● **Data rows**
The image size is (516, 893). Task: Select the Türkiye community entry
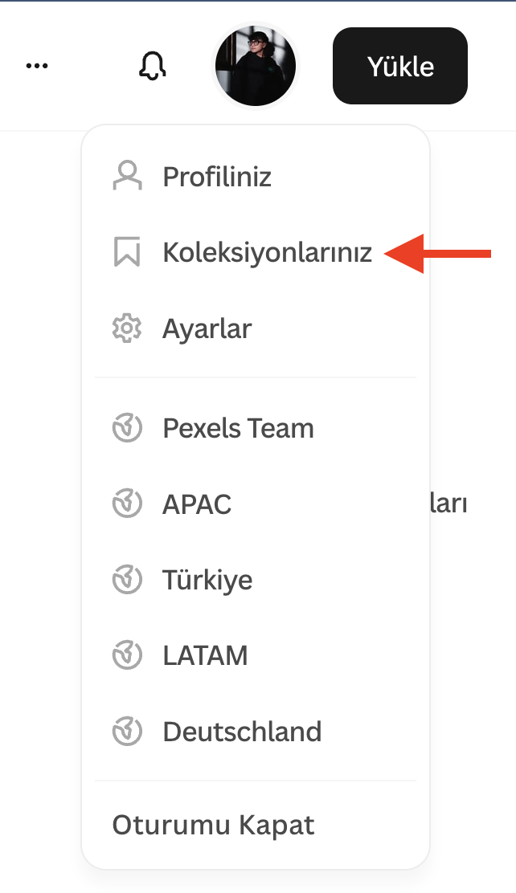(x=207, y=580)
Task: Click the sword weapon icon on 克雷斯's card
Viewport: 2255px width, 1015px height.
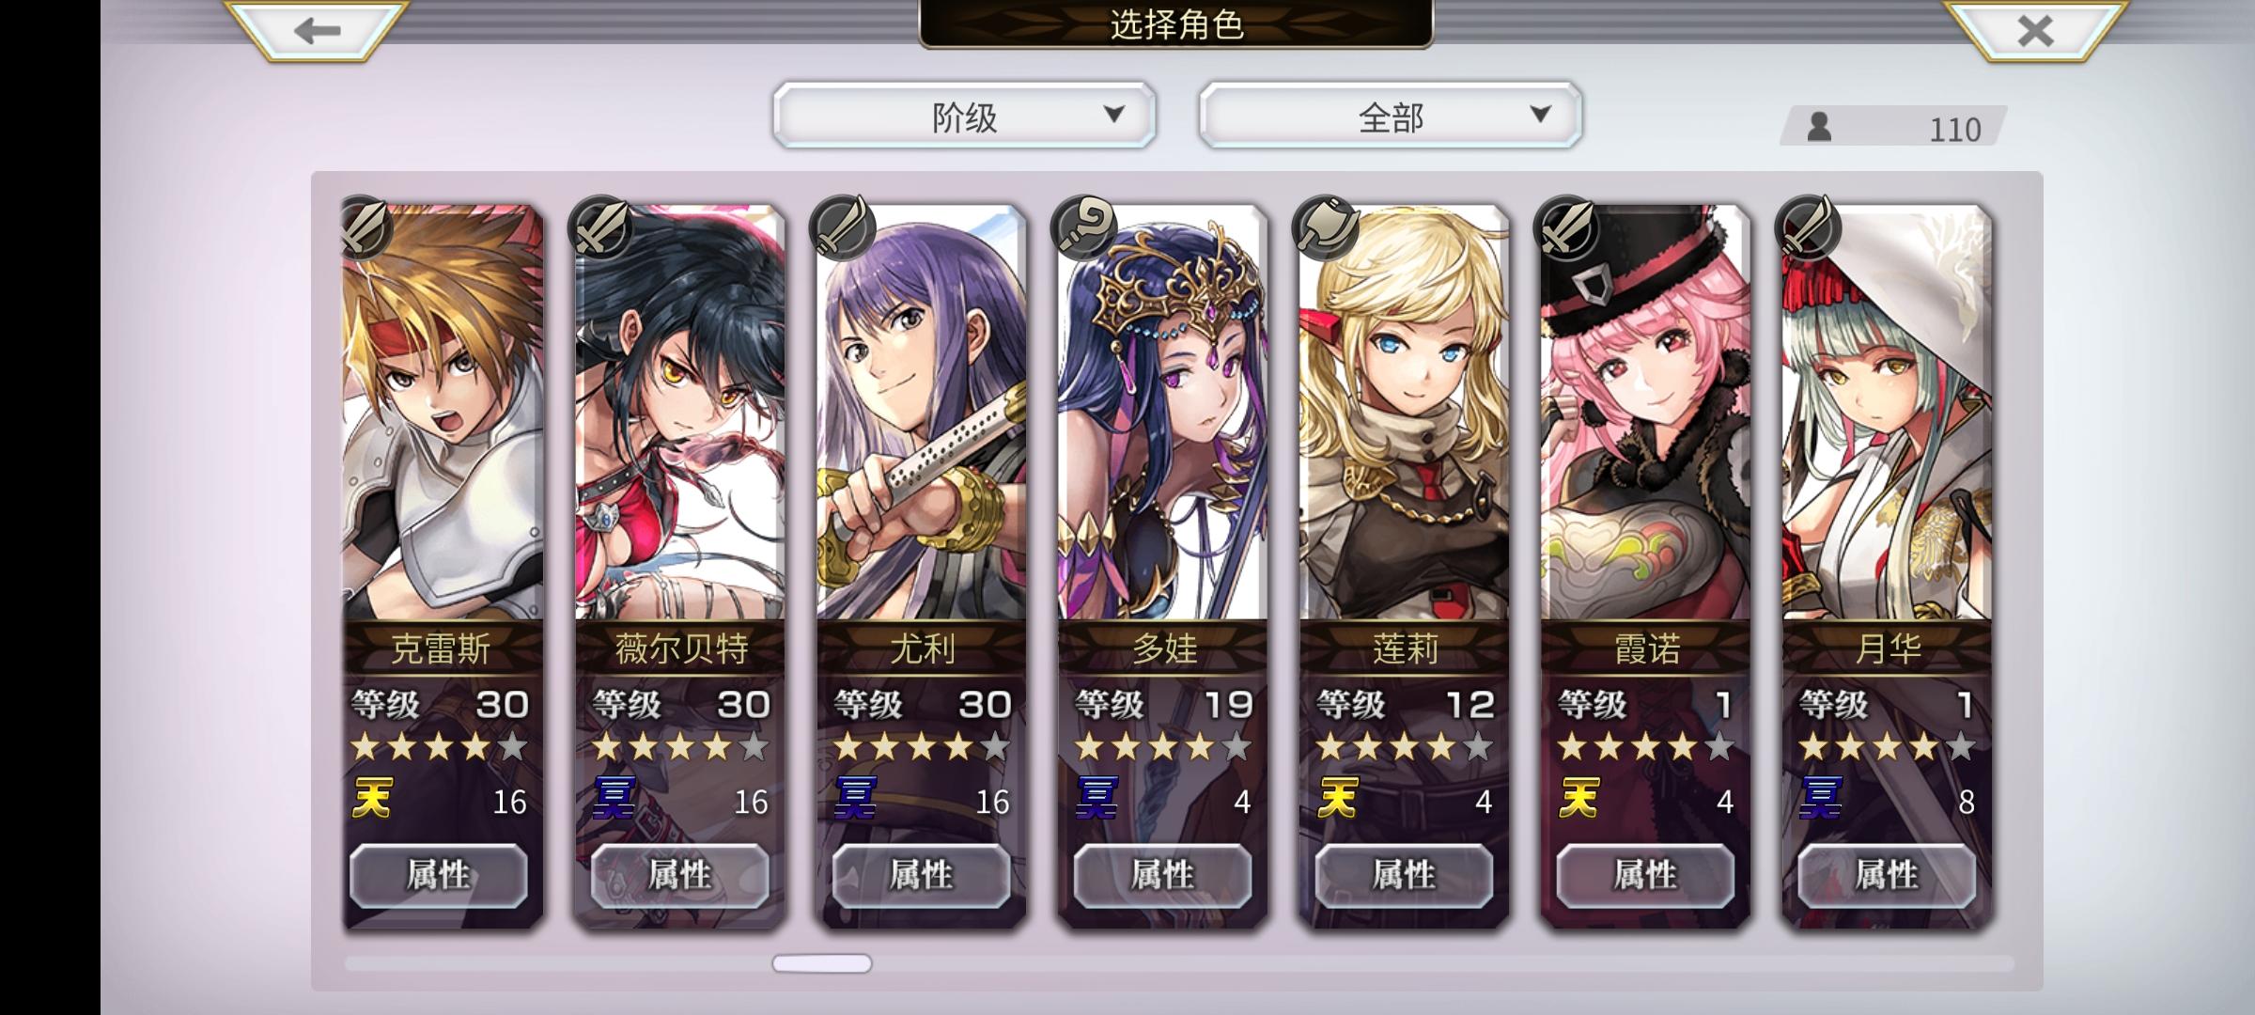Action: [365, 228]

--

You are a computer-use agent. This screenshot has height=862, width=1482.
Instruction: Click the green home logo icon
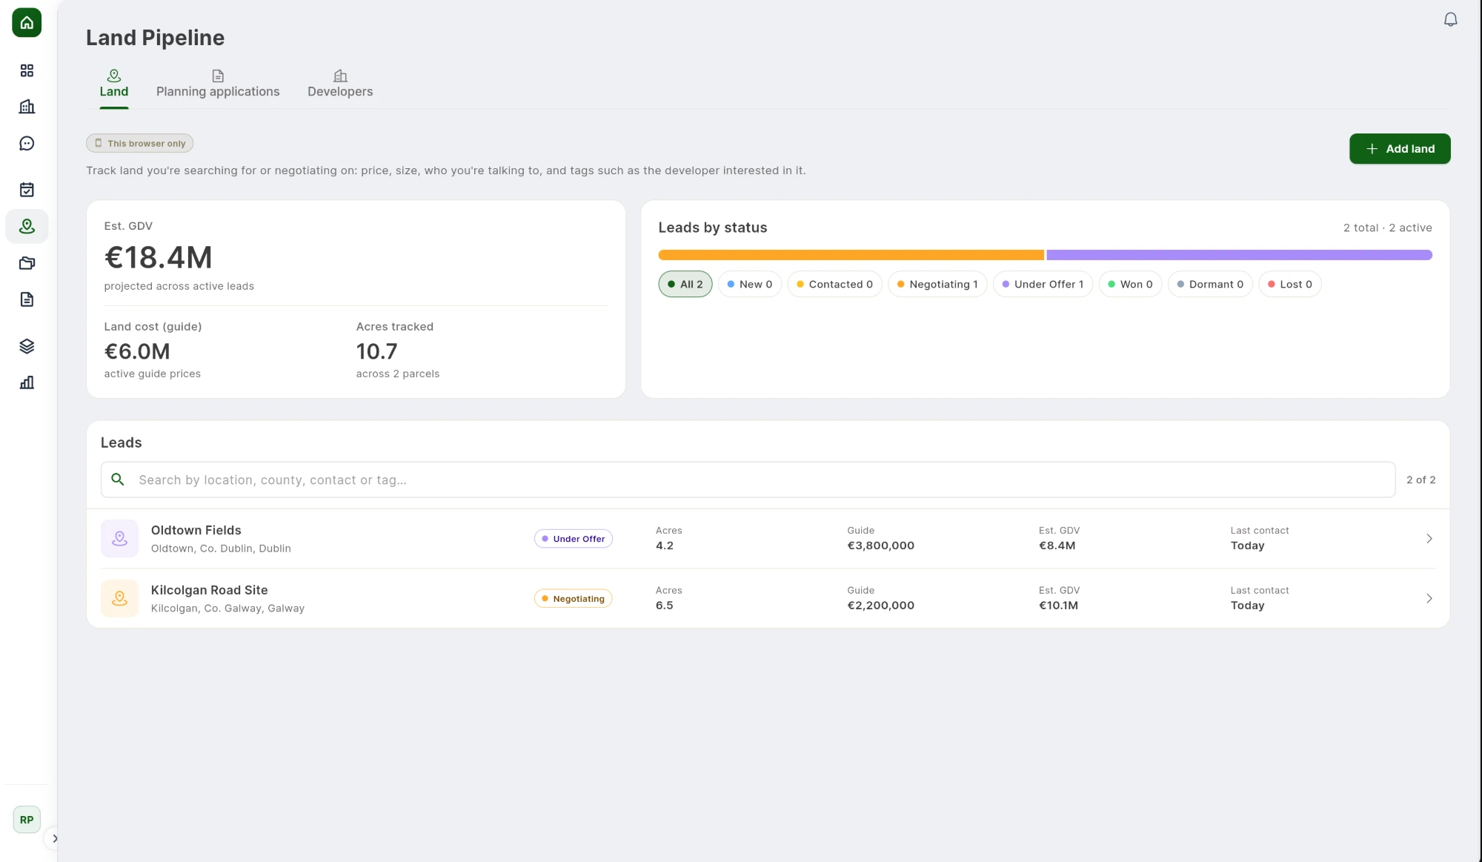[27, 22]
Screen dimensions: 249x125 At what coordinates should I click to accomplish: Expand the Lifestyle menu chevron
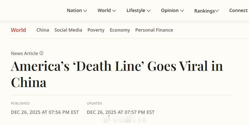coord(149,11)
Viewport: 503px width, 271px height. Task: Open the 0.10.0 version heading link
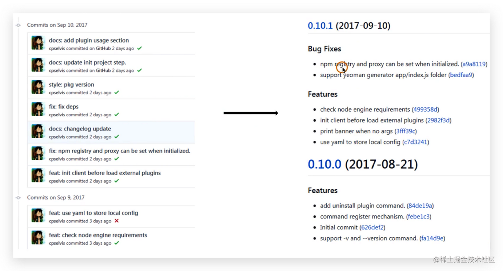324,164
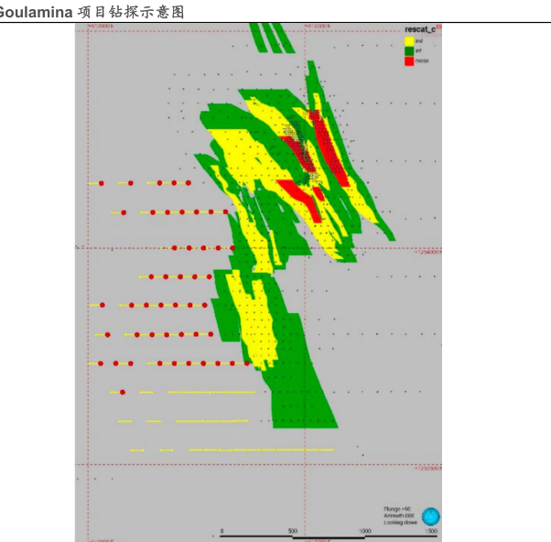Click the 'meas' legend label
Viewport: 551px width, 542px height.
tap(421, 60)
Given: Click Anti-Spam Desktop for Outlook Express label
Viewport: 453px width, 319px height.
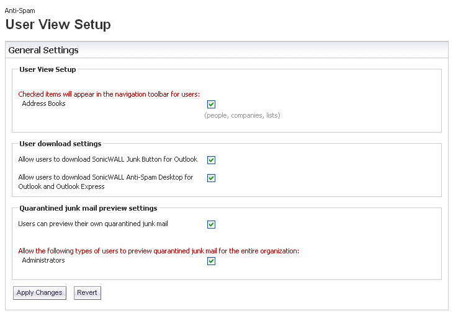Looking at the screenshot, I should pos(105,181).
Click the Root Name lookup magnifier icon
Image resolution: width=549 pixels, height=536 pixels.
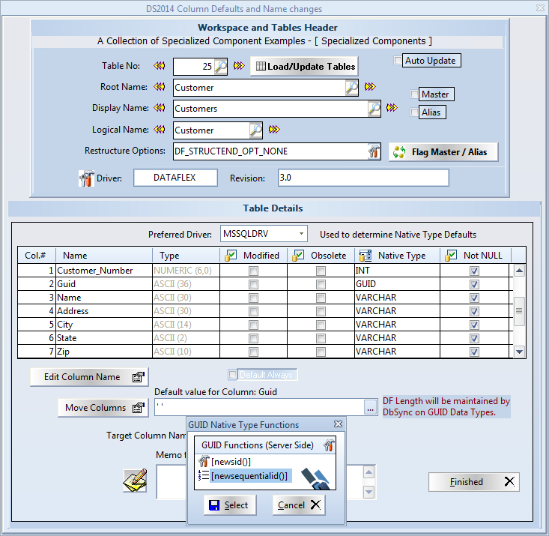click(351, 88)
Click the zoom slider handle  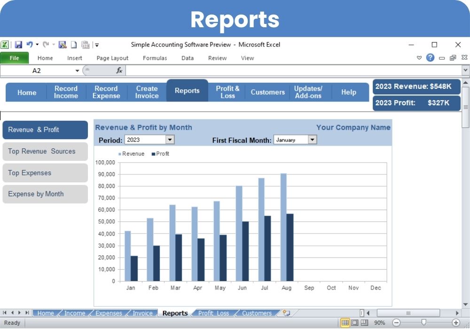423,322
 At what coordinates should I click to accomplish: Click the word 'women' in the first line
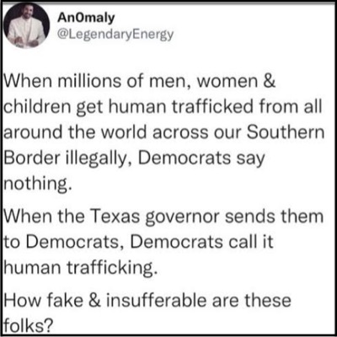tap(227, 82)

● **Goal of the exercise**
Print the lines of the listing above exactly, starting at the line that contains "Task: Click the" and ending at the line that contains "Action: [365, 228]". Leave the pictures out.

● **Task solution**
Task: Click the sword weapon icon on 克雷斯's card
Viewport: 2255px width, 1015px height.
Action: [365, 228]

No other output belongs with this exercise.